> Selected passage:
·····

The results from our autocorrelation plots indicate a strong positive
correlation between sea temperatures in consecutive months. This means
that month-to-month data follows seasonality and will be mostly similar
to the previous month. As the time between lags is more significant, it
shows a weak correlation, again matching with seasonality.
4.4 Time Series Analysis
It seems from our EDA that we have noticed some extreme outliers in
the year of 2013. Overall though, it seems so far that claims of rising
ocean temperatures are to be true. Now that we have seen trends in our
data we can attempt to model our data for future forecasts. This will
allow us to estimate if rising sea temperatures are supposed to
continue, and if so at what rate? I have chosen to use ARIMA an model
for our forecasts. ARIMA will capture the temporal structure and
patterns within such as seasonality and autocorrelation. This should
allow for accurate predictions of future values in the time series.
Specifically, the auto.arima function is used in order to chose the best
fit ARIMA model. Keep in mind, we are utilizing “ts_data”. This time
series was used in our EDA and is composed of the mean value for all
spatial points for each month of every year. Mean values were used for
modeling due to the large size of the dataset. with over thirty million
data points, it was not possible to compute models with all points on
the equipment available to me. In addition, please not as well the
“ts_data” has been de-seasonalized during our EDA and is stationary.
4.4.1 Fit the best ARIMA model
# Fit the best ARIMA model
# AR <- auto.arima(ts_data, stepwise=FALSE, approximation=FALSE, trace=TRUE)
# Best model: ARIMA(1,0,1)(0,1,1)[12]
AR <- arima(ts_data, order = c(1, 0, 1), seasonal = list(order = c(0, 1, 1), period = 12))
AR_fit <- ts_data - residuals(AR)
# Forecast 120 periods ahead
AR_forecast <- predict(AR, n.ahead = 120)
# Create a ts object for forecasts
forecast_start <- end(ts_data) + 1/12
forecast_ts <- ts(AR_forecast$pred, start = forecast_start, frequency = 12)
# Create a ts object for upper and lower bounds of the 95% prediction intervals
upper_bound_ts <- ts(AR_forecast$pred + 2 * AR_forecast$se, start = forecast_start, frequency = 12)
lower_bound_ts <- ts(AR_forecast$pred - 2 * AR_forecast$se, start = forecast_start, frequency = 12)

·····

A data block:
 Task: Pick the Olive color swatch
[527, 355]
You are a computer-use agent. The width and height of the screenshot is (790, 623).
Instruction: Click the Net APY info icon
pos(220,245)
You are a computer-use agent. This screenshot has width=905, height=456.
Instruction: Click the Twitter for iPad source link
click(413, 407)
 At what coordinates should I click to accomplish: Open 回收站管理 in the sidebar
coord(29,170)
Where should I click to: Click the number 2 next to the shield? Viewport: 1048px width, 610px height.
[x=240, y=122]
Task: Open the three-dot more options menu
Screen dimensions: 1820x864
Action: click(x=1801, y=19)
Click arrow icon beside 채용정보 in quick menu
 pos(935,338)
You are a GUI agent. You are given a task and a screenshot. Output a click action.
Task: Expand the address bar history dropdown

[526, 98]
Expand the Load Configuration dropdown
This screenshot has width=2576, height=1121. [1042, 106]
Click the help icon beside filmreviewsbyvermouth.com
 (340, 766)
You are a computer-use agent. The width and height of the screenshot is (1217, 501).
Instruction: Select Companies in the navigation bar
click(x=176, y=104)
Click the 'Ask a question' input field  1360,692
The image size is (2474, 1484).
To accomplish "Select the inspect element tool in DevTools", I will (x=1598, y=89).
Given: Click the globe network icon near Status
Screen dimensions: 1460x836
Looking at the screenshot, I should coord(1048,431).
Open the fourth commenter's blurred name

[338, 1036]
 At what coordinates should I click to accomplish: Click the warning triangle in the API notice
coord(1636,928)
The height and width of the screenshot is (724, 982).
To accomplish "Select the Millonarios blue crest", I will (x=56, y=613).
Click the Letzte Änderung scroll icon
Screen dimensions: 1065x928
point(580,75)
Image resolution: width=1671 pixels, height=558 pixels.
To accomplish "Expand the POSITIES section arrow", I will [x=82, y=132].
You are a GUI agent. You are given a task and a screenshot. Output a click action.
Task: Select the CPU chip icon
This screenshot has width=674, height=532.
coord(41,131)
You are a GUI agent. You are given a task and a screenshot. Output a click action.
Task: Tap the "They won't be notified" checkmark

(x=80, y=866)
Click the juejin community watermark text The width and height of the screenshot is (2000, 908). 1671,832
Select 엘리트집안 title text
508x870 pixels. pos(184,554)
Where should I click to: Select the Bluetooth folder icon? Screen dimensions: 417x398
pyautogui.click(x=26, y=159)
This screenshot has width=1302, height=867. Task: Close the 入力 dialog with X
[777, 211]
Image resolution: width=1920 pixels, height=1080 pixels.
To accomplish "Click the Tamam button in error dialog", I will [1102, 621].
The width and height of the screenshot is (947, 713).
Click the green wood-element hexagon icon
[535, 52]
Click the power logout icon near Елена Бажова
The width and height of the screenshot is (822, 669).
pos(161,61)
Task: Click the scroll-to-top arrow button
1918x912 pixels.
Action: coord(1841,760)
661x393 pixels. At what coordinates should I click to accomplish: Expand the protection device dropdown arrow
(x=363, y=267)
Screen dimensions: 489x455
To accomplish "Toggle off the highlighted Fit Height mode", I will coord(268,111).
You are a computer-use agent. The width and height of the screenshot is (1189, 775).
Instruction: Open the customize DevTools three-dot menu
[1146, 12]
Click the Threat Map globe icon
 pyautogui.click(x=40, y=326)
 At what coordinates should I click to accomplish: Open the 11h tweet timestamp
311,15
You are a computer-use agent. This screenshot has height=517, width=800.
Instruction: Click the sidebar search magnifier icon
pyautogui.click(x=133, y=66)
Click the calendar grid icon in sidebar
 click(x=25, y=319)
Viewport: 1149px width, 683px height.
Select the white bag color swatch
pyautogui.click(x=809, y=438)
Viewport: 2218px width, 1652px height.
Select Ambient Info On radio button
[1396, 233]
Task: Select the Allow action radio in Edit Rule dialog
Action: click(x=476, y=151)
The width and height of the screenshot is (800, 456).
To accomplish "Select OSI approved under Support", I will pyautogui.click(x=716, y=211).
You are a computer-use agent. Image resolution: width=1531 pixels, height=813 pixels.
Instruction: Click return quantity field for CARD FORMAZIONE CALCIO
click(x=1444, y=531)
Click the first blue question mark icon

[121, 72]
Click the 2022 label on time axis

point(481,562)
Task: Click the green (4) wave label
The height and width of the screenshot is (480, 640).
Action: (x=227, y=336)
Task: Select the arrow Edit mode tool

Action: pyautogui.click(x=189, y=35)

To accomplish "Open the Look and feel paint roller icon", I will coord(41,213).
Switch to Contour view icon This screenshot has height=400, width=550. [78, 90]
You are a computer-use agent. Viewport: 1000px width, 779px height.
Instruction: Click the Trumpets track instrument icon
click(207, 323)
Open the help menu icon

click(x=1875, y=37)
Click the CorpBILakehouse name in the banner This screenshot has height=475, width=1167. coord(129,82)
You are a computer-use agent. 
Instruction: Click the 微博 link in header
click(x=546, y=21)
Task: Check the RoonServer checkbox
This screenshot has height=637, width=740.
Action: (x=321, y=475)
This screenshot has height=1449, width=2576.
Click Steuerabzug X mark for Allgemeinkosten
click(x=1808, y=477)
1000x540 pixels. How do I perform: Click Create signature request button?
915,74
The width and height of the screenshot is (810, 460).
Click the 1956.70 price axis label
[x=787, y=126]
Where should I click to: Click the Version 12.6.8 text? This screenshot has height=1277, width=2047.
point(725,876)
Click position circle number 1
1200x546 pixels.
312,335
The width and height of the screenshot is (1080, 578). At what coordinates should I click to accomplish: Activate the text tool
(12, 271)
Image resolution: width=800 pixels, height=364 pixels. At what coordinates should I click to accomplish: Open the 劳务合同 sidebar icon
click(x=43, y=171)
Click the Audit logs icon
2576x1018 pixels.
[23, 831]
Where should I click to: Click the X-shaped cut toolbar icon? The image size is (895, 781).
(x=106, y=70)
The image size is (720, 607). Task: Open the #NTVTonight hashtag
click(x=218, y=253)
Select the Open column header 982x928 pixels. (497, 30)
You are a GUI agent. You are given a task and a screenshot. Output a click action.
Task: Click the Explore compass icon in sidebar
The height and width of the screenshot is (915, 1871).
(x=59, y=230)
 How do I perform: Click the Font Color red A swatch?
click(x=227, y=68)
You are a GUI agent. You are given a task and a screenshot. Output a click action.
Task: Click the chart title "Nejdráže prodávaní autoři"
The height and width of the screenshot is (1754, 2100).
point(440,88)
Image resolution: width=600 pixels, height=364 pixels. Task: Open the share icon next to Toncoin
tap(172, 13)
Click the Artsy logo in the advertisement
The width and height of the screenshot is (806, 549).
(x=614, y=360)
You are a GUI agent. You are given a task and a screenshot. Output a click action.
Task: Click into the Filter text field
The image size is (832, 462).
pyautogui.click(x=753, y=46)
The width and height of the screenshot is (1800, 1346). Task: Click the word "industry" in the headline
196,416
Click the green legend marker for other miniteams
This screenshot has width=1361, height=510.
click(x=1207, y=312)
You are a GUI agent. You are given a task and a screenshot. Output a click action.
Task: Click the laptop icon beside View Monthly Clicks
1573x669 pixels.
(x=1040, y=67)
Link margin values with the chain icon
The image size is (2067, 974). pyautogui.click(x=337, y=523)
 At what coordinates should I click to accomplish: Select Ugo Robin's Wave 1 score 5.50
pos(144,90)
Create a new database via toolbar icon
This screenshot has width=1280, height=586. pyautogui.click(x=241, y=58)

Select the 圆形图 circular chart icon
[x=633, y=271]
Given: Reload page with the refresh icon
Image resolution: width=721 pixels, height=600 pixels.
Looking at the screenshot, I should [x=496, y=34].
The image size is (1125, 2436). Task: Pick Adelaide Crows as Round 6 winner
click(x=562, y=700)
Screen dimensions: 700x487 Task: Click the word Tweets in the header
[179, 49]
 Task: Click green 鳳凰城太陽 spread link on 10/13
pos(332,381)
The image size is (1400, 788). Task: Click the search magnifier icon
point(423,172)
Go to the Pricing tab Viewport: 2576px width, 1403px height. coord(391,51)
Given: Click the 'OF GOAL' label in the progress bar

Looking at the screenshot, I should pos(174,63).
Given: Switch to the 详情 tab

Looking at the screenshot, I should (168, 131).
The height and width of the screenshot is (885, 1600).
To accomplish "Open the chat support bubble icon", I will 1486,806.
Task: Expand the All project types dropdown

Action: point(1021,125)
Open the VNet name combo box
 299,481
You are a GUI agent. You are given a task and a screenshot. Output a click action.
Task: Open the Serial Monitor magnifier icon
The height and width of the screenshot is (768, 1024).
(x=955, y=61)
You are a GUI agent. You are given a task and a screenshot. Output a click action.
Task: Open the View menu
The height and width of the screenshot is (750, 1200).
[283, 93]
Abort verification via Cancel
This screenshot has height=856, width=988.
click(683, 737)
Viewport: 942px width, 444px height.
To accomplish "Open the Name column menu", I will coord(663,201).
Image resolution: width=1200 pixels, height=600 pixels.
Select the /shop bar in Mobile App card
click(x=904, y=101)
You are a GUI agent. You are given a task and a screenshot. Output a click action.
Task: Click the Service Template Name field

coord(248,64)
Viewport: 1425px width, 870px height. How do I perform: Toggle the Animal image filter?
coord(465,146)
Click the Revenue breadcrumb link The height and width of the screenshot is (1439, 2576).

·····

> Exercise requirements:
**A)** In the records, copy the lines starting with the line containing "Click the first blue question mark icon" and going on through the line containing "Action: (x=321, y=475)".
**B)** Continue the write-up on forecasting sea temperatures with an ARIMA model from its last line.
The text and the records have no connection to each other.

> Exercise responses:
**A)**
Click the first blue question mark icon

[121, 72]
Click the 2022 label on time axis

point(481,562)
Task: Click the green (4) wave label
The height and width of the screenshot is (480, 640).
Action: (x=227, y=336)
Task: Select the arrow Edit mode tool

Action: pyautogui.click(x=189, y=35)

To accomplish "Open the Look and feel paint roller icon", I will coord(41,213).
Switch to Contour view icon This screenshot has height=400, width=550. [78, 90]
You are a computer-use agent. Viewport: 1000px width, 779px height.
Instruction: Click the Trumpets track instrument icon
click(207, 323)
Open the help menu icon

click(x=1875, y=37)
Click the CorpBILakehouse name in the banner This screenshot has height=475, width=1167. coord(129,82)
You are a computer-use agent. 
Instruction: Click the 微博 link in header
click(x=546, y=21)
Task: Check the RoonServer checkbox
This screenshot has height=637, width=740.
Action: (x=321, y=475)

**B)**
# Plot the original ts, forecasts, and 95% prediction intervals
ts.plot(ts_data, xlim = c(2002, 2033), main = "Original time series, AR(1) forecasts, and 95% prediction intervals")
lines(forecast_ts, col = 2, lwd = 3)
lines(upper_bound_ts, col = 2, lty = 2, lwd = 2)
lines(lower_bound_ts, col = 2, lty = 2, lwd = 2)

# Find peaks and valleys of forecasts
peak_months <- c()
valley_months <- c()
# Convert forecasts to a vector
forecast_values <- as.vector(AR_forecast$pred)
# Iterate through forecasts, excluding first and last values
for (i in 2:(length(forecast_values) - 1)) {
if (forecast_values[i] > forecast_values[i - 1] && forecast_values[i] > forecast_values[i + 1]) {
peak_months <- c(peak_months, i)
} else if (forecast_values[i] < forecast_values[i - 1] && forecast_values[i] < forecast_values[i + 1]) {
valley_months <- c(valley_months, i)
}
}
# Convert month indices to month-year format
peak_dates <- as.Date("2002-01-01") + (length(ts_data) + peak_months - 1) * 30.44
valley_dates <- as.Date("2002-01-01") + (length(ts_data) + valley_months - 1) * 30.44
# Print peaks and valleys
cat("Peaks:\n")
for (i in 1:length(peak_months)) {
cat(format(peak_dates[i], "%b %Y"), ": ", forecast_values[peak_months[i]], "\n")
}
cat("\nValleys:\n")
for (i in 1:length(valley_months)) {
cat(format(valley_dates[i], "%b %Y"), ": ", forecast_values[valley_months[i]], "\n")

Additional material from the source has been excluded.